Dividing a plane of points into two equal halves

views:

369

answers:

+13 Q:

Dividing a plane of points into two equal halves

Given a 2 dimensional plane in which there are n points. I need to generate the equation of a line that divides the plane such that there are n/2 points on one side and n/2 points on the other. (by the way this not home work, I am just trying to solve the problem)

+1 A:

I'd guess that a good way is to sort/sequence/order the points (e.g. from left to right), and then choose a line which passes through (or between) the middle point[s] in the sequence.

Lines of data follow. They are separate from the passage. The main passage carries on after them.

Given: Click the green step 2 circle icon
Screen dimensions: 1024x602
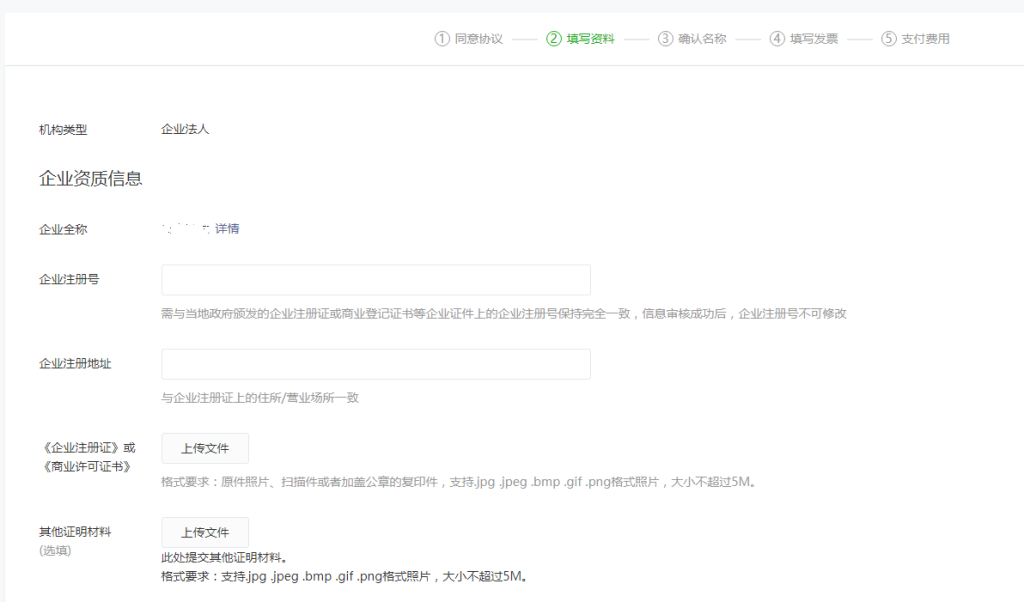Looking at the screenshot, I should pyautogui.click(x=554, y=39).
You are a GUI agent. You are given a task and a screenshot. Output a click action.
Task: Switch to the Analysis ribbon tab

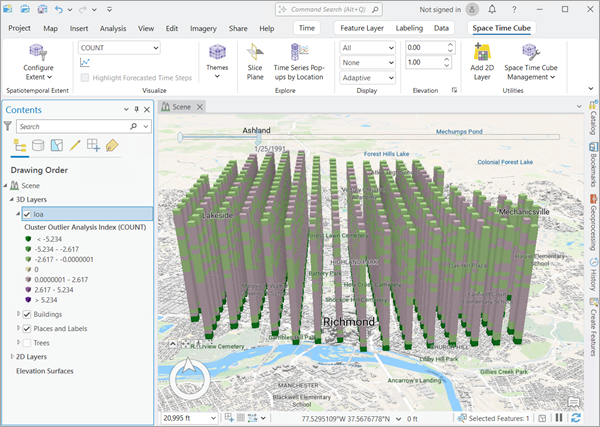[113, 28]
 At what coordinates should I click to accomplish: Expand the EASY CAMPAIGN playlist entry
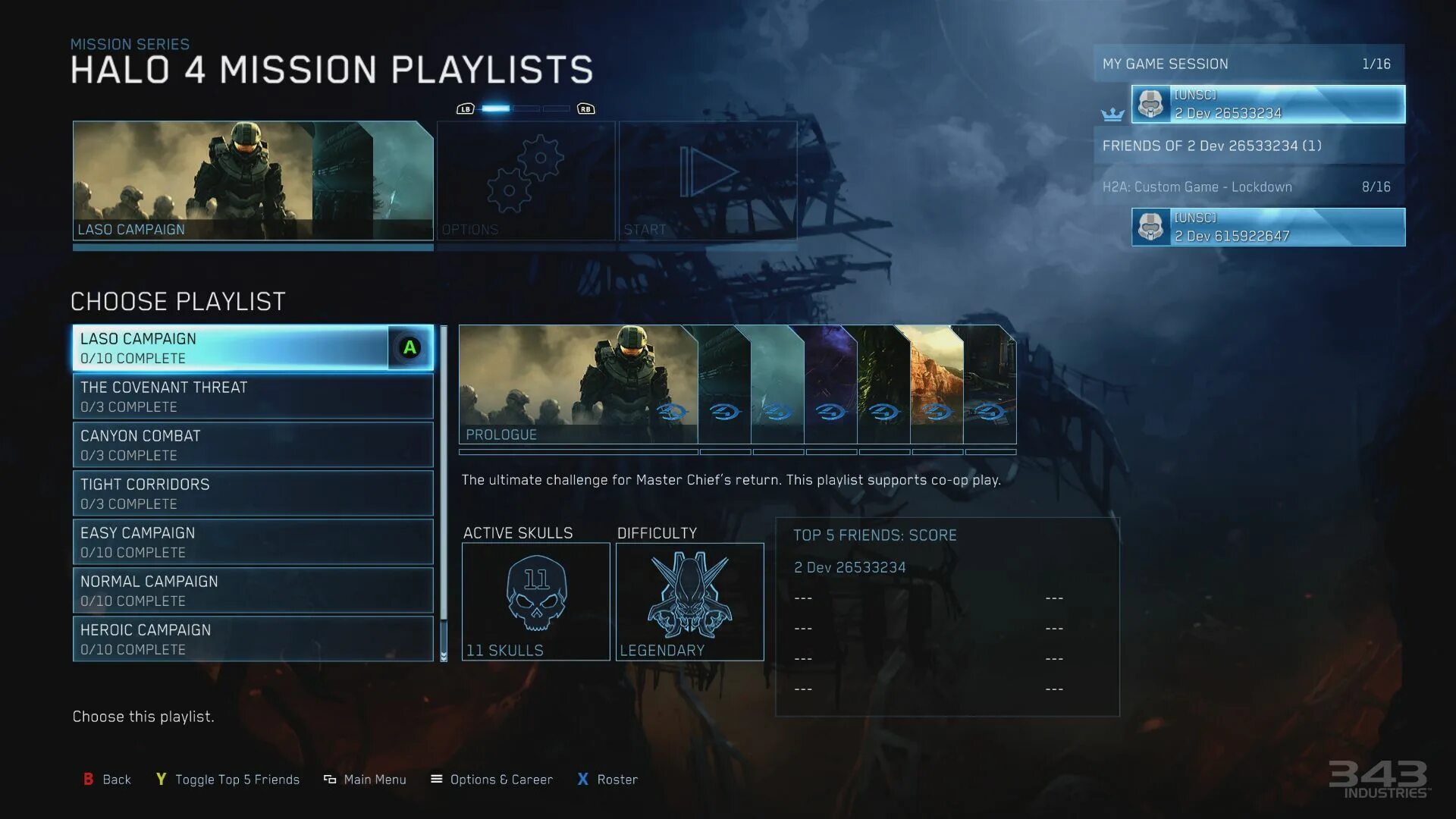(x=253, y=542)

ChrisW 2010-06-23 23:40:42

@chrisW if all points lie on a vertical line it doesnt work

mousey 2010-06-23 23:43:12

@chrisW: What if all the points have the same x value? Also, if exactly half are on one side and half on the other, the line can't pass through any of them (maybe one, if n is odd).

BlueRaja - Danny Pflughoeft 2010-06-23 23:43:16

+6 A:

Create an arbitrary line in that plane. Project each point onto that line a.k.a for each point, get the closest point on that line to that point.
Order those points along the line in either direction, and choose a point on that line such that there is an equal number of points on the line in either direction.
Get the line perpendicular to the first line which passes through that point. This line will have half the original points on either side.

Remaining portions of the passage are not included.